EXERCISE REQUIREMENTS –
Only the lines from the start of the material through the line containing "This screenshot has height=2142, width=989." are to be extracted, exactly as they appear.
STORED DATA Block Start
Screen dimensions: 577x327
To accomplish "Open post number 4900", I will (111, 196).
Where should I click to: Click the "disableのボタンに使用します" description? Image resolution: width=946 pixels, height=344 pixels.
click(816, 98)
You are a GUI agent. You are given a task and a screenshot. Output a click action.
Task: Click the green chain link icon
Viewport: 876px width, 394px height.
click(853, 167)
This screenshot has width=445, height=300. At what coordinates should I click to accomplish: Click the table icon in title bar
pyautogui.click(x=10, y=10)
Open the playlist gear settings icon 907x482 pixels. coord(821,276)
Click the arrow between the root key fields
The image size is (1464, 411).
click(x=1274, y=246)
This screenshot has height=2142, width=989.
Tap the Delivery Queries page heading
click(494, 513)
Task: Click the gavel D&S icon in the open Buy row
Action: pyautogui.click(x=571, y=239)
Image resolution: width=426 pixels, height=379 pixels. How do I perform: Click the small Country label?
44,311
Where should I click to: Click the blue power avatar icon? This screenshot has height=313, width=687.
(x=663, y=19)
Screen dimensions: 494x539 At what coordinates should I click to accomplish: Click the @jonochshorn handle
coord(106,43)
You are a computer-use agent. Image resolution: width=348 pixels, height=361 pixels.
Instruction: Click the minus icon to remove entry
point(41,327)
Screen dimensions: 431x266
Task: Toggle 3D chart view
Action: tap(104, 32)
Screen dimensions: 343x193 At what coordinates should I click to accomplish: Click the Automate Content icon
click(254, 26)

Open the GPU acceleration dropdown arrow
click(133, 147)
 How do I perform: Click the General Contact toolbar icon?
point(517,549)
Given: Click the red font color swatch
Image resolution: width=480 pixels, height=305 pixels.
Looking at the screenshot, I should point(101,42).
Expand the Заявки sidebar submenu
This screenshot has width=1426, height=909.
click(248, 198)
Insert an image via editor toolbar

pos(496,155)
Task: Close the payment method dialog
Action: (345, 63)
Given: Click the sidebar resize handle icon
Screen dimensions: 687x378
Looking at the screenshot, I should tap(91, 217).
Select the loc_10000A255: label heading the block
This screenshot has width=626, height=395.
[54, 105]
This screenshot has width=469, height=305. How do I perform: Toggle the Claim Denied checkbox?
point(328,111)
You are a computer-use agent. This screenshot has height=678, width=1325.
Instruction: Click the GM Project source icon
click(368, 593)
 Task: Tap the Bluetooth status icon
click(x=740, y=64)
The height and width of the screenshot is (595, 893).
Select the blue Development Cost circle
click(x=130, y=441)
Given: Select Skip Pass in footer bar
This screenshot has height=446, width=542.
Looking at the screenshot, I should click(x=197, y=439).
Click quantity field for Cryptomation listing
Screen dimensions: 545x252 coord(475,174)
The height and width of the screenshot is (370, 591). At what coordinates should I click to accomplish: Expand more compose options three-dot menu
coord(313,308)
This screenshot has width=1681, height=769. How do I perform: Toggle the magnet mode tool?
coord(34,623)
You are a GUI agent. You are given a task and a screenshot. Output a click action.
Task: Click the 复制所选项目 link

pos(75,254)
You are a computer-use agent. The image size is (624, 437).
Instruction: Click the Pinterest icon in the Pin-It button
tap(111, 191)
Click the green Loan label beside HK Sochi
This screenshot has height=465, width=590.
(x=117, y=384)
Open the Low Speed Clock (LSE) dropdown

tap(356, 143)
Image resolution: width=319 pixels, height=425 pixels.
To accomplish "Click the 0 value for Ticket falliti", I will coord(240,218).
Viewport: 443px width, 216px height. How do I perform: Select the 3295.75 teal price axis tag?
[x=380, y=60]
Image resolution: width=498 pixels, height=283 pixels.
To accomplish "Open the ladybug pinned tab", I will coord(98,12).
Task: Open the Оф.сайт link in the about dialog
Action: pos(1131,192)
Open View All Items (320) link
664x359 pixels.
STORED DATA Block End
ANSWER TO THIS PROBLEM –
Screen dimensions: 577x327
To accomplish "Open post number 4900", I will (111, 196).
Where should I click to: Click the "disableのボタンに使用します" description? Image resolution: width=946 pixels, height=344 pixels.
click(816, 98)
You are a GUI agent. You are given a task and a screenshot. Output a click action.
Task: Click the green chain link icon
Viewport: 876px width, 394px height.
click(853, 167)
This screenshot has width=445, height=300. At what coordinates should I click to accomplish: Click the table icon in title bar
pyautogui.click(x=10, y=10)
Open the playlist gear settings icon 907x482 pixels. coord(821,276)
Click the arrow between the root key fields
The image size is (1464, 411).
click(x=1274, y=246)
This screenshot has height=2142, width=989.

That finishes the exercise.